Entries from a collection:
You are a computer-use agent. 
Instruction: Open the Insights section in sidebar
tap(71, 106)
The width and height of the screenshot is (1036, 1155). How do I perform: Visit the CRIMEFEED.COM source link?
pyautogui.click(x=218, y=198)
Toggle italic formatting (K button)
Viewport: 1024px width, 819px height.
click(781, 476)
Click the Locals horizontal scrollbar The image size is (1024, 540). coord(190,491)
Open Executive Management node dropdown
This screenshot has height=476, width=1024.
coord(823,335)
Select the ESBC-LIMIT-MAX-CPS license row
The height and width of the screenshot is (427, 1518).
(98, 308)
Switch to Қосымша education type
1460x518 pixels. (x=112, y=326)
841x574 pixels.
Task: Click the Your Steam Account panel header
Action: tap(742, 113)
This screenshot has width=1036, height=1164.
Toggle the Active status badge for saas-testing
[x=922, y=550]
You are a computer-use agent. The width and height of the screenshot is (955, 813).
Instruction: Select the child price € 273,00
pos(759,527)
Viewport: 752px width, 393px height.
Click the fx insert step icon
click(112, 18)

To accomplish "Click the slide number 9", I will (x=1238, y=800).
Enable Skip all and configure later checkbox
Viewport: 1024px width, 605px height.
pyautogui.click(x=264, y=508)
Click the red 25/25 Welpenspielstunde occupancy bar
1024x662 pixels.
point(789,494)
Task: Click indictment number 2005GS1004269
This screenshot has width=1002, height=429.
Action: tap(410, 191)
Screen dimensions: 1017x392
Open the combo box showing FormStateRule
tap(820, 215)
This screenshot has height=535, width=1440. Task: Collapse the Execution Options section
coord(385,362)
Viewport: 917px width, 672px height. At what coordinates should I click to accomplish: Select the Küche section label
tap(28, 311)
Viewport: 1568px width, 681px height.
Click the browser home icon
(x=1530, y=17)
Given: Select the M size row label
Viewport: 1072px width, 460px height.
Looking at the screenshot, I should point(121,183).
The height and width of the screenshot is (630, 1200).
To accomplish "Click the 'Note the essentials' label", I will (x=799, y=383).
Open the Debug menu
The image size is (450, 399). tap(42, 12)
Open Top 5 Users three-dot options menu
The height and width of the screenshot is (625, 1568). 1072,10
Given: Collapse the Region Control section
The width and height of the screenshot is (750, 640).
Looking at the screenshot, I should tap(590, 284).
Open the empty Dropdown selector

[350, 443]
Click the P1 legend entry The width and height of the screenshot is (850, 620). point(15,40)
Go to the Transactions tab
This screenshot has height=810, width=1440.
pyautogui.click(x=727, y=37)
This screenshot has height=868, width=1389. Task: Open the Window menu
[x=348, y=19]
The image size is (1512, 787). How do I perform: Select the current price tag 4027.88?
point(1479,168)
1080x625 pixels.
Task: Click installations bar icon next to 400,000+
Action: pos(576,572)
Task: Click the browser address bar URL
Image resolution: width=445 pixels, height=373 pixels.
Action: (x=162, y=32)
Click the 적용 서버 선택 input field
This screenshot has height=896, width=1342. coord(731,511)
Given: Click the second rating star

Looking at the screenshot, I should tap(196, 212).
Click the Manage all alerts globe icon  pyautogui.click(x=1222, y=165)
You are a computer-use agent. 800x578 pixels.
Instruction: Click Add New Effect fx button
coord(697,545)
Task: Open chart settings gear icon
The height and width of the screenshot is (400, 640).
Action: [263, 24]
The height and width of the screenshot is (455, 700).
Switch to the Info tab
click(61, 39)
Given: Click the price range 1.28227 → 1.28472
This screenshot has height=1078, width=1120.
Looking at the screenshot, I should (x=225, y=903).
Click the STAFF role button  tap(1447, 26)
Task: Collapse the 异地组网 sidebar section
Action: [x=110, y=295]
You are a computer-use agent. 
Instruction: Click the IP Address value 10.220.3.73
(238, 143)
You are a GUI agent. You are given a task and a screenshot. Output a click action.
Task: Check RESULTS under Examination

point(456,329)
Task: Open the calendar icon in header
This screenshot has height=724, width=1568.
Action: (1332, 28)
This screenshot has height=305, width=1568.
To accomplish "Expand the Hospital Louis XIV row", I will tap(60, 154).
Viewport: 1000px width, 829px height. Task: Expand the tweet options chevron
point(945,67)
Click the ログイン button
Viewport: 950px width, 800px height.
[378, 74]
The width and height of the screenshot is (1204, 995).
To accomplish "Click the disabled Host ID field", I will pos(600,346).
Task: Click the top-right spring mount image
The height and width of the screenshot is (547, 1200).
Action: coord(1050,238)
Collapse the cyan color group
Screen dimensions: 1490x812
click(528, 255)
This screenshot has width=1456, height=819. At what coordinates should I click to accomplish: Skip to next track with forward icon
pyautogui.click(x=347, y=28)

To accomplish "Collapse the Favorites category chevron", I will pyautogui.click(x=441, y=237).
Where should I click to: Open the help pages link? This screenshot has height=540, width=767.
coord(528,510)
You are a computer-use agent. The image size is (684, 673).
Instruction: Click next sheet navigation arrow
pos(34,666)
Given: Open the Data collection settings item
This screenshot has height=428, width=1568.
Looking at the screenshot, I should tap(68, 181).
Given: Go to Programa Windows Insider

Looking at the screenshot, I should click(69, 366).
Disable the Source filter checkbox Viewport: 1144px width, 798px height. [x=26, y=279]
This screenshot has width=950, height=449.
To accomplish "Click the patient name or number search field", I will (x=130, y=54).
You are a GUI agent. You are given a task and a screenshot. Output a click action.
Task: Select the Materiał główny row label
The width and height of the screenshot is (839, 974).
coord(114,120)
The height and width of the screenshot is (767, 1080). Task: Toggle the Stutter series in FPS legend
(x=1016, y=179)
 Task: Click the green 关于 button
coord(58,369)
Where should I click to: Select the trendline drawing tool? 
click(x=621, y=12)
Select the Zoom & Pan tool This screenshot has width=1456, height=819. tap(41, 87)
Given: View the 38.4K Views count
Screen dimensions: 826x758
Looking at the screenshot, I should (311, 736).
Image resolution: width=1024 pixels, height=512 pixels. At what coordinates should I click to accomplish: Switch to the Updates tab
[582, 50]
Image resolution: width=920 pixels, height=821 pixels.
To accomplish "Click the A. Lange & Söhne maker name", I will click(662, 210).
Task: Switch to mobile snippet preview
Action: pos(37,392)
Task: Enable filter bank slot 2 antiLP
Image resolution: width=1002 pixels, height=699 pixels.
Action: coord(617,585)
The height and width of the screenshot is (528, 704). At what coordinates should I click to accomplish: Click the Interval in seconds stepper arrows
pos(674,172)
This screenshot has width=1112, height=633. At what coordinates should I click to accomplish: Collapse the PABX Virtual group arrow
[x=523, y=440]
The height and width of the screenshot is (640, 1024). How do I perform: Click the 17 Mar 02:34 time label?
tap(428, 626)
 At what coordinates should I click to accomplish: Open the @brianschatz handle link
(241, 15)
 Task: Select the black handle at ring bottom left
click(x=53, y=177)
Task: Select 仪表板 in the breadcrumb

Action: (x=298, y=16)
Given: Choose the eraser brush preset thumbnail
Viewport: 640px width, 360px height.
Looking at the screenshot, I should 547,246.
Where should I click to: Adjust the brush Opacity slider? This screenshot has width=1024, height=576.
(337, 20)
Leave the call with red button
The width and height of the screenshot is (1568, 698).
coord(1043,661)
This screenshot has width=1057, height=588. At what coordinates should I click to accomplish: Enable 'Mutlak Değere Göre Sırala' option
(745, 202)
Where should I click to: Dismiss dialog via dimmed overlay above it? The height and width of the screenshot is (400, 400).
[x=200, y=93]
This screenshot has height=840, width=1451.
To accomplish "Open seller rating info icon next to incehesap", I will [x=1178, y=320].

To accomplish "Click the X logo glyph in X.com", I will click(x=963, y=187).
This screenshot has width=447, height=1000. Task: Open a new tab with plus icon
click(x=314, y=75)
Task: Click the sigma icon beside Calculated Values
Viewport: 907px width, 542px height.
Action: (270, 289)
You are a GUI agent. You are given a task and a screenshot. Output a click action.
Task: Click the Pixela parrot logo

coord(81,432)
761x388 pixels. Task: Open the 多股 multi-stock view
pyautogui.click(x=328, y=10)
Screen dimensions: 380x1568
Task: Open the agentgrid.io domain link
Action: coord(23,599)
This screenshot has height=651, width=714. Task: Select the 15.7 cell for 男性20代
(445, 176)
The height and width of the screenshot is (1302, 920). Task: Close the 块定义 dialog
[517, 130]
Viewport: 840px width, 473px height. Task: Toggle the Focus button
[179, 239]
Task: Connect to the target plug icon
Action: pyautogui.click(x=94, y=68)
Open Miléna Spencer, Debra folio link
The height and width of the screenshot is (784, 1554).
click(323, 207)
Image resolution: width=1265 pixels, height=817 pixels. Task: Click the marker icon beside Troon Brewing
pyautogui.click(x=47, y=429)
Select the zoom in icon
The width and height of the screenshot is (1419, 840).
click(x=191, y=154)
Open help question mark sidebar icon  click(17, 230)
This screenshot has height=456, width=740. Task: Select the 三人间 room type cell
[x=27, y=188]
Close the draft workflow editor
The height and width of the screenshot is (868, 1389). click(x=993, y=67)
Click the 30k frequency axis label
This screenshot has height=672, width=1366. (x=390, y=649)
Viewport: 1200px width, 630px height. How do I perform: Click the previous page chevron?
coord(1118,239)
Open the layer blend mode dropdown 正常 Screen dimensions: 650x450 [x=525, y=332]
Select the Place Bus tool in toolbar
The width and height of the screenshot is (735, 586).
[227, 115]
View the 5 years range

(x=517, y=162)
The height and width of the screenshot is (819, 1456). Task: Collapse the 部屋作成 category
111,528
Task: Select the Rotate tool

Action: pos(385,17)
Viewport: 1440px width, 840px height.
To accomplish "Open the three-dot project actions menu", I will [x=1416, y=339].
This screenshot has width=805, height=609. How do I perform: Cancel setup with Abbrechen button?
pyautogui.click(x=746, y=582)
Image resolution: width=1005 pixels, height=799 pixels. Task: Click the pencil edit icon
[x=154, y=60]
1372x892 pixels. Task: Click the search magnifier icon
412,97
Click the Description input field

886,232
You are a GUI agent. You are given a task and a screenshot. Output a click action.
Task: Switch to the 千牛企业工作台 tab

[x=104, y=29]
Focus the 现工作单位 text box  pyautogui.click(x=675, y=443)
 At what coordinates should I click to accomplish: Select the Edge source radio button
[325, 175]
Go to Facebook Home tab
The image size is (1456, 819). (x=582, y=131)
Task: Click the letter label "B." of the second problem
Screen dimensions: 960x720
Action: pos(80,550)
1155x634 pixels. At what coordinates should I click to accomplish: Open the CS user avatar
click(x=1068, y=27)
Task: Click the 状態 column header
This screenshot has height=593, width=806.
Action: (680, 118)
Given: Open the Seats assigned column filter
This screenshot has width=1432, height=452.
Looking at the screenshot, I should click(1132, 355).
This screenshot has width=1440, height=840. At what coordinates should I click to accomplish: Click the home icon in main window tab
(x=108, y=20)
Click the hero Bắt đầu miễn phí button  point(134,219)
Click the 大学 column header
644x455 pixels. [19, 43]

GIVEN REQUEST: Copy out every line from the one containing "This screenshot has width=1036, height=1164." down to the one containing "click(112, 18)", including both of those lines.

ANSWER FOR THIS EXERCISE:
This screenshot has width=1036, height=1164.
Toggle the Active status badge for saas-testing
[x=922, y=550]
You are a computer-use agent. The width and height of the screenshot is (955, 813).
Instruction: Select the child price € 273,00
pos(759,527)
Viewport: 752px width, 393px height.
Click the fx insert step icon
click(112, 18)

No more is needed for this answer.